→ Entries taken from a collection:
• • • • • • •
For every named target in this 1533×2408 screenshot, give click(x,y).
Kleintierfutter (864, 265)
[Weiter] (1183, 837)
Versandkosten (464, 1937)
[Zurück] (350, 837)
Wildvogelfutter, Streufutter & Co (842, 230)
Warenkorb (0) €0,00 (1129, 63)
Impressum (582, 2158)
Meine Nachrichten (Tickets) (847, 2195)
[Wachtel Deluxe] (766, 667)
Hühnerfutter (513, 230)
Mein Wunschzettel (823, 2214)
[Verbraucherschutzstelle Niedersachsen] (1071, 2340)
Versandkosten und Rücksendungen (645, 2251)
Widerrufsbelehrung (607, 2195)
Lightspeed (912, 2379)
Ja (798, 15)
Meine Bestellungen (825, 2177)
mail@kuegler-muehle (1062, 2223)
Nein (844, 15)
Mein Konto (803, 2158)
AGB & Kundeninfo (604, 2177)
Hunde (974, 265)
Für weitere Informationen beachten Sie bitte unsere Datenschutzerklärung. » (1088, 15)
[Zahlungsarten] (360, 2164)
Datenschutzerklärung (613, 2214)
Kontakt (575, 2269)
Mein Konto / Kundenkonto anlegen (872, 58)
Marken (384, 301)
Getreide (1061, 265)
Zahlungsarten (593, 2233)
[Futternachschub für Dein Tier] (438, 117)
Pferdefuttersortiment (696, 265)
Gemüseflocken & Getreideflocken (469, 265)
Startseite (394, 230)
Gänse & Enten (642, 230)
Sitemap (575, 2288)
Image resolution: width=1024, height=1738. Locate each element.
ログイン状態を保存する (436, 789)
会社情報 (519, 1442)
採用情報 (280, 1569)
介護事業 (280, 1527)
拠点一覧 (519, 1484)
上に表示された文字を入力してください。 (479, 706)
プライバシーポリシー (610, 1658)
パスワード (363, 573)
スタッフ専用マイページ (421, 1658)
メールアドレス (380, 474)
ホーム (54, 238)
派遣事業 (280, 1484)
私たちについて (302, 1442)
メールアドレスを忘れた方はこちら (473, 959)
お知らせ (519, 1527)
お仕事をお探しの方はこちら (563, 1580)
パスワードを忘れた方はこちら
• • • • • • •
→ Exercise requirements: Faithfully transcribe the whole of the data.

→ Result for this task:
For every named target in this 1533×2408 screenshot, give click(x,y).
Kleintierfutter (864, 265)
[Weiter] (1183, 837)
Versandkosten (464, 1937)
[Zurück] (350, 837)
Wildvogelfutter, Streufutter & Co (842, 230)
Warenkorb (0) €0,00 (1129, 63)
Impressum (582, 2158)
Meine Nachrichten (Tickets) (847, 2195)
[Wachtel Deluxe] (766, 667)
Hühnerfutter (513, 230)
Mein Wunschzettel (823, 2214)
[Verbraucherschutzstelle Niedersachsen] (1071, 2340)
Versandkosten und Rücksendungen (645, 2251)
Widerrufsbelehrung (607, 2195)
Lightspeed (912, 2379)
Ja (798, 15)
Meine Bestellungen (825, 2177)
mail@kuegler-muehle (1062, 2223)
Nein (844, 15)
Mein Konto (803, 2158)
AGB & Kundeninfo (604, 2177)
Hunde (974, 265)
Für weitere Informationen beachten Sie bitte unsere Datenschutzerklärung. » (1088, 15)
[Zahlungsarten] (360, 2164)
Datenschutzerklärung (613, 2214)
Kontakt (575, 2269)
Mein Konto / Kundenkonto anlegen (872, 58)
Marken (384, 301)
Getreide (1061, 265)
Zahlungsarten (593, 2233)
[Futternachschub für Dein Tier] (438, 117)
Pferdefuttersortiment (696, 265)
Gemüseflocken & Getreideflocken (469, 265)
Startseite (394, 230)
Gänse & Enten (642, 230)
Sitemap (575, 2288)
Image resolution: width=1024, height=1738. Locate each element.
ログイン状態を保存する (436, 789)
会社情報 (519, 1442)
採用情報 (280, 1569)
介護事業 (280, 1527)
拠点一覧 (519, 1484)
上に表示された文字を入力してください。 (479, 706)
プライバシーポリシー (610, 1658)
パスワード (363, 573)
スタッフ専用マイページ (421, 1658)
メールアドレス (380, 474)
ホーム (54, 238)
派遣事業 (280, 1484)
私たちについて (302, 1442)
メールアドレスを忘れた方はこちら (473, 959)
お知らせ (519, 1527)
お仕事をお探しの方はこちら (563, 1580)
パスワードを忘れた方はこちら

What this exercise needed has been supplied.